(RECORDS SHOWN begins)
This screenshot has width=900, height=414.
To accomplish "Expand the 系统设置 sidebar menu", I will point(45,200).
(RECORDS SHOWN ends)
(RECORDS SHOWN begins)
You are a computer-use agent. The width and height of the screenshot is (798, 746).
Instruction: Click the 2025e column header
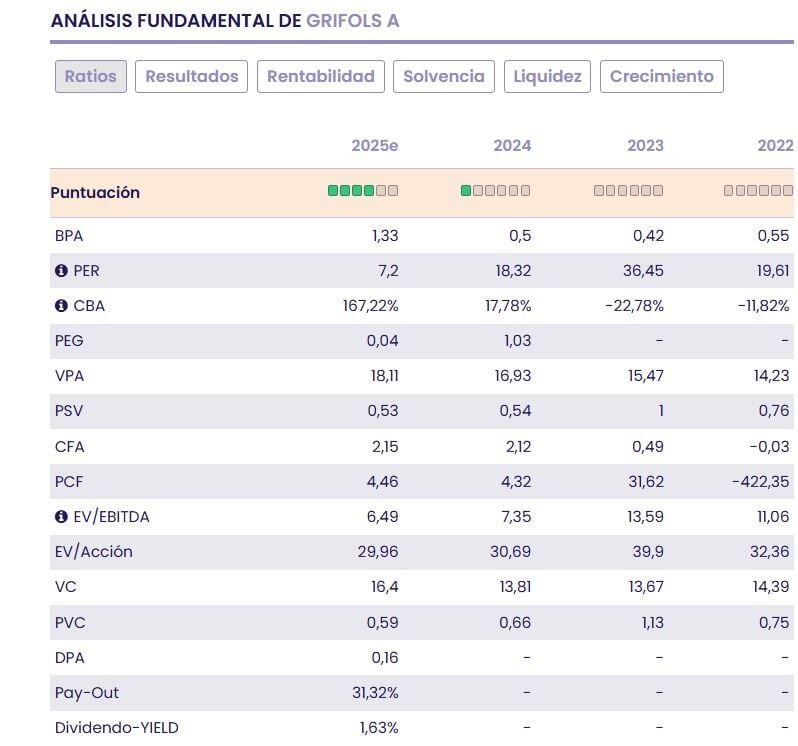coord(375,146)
(RECORDS SHOWN ends)
* [ASSIGNMENT] The expected answer is every line above in which the word "height" appears.

* [RESPONSE AREA]
This screenshot has width=900, height=414.
You are a computer-use agent. The width and height of the screenshot is (798, 746).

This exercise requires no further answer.